Data for this task START

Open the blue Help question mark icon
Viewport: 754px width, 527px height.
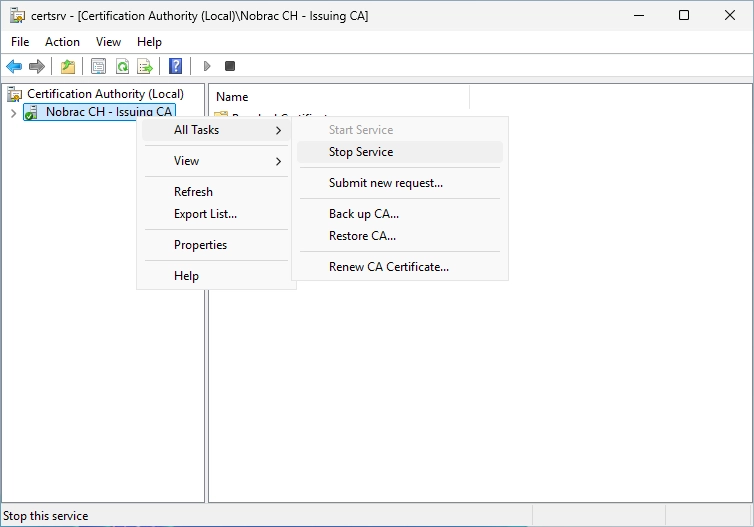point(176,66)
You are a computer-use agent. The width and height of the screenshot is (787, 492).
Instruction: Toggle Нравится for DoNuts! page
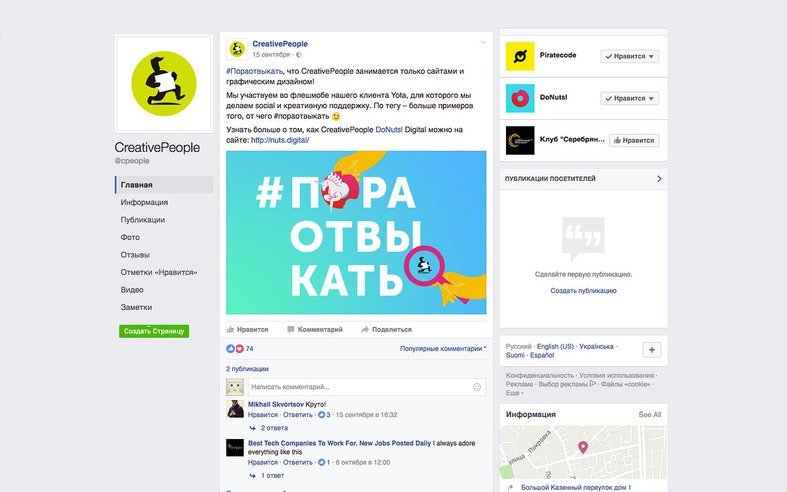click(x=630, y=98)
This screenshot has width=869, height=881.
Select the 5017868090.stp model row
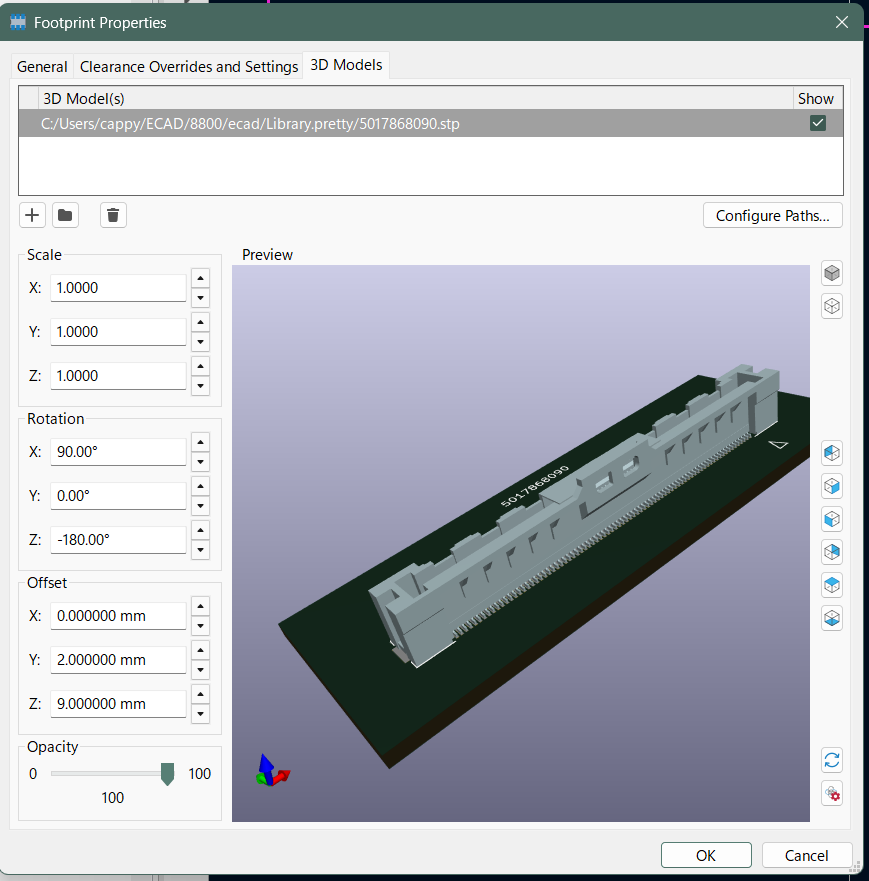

Data for this task END

§ Task statement:
Restate the records above in full and word for word, but do not carry over any pictures.

§ Answer for this exercise:
Open the blue Help question mark icon
Viewport: 754px width, 527px height.
point(176,66)
You are a computer-use agent. The width and height of the screenshot is (787, 492).
Instruction: Toggle Нравится for DoNuts! page
click(x=630, y=98)
This screenshot has width=869, height=881.
Select the 5017868090.stp model row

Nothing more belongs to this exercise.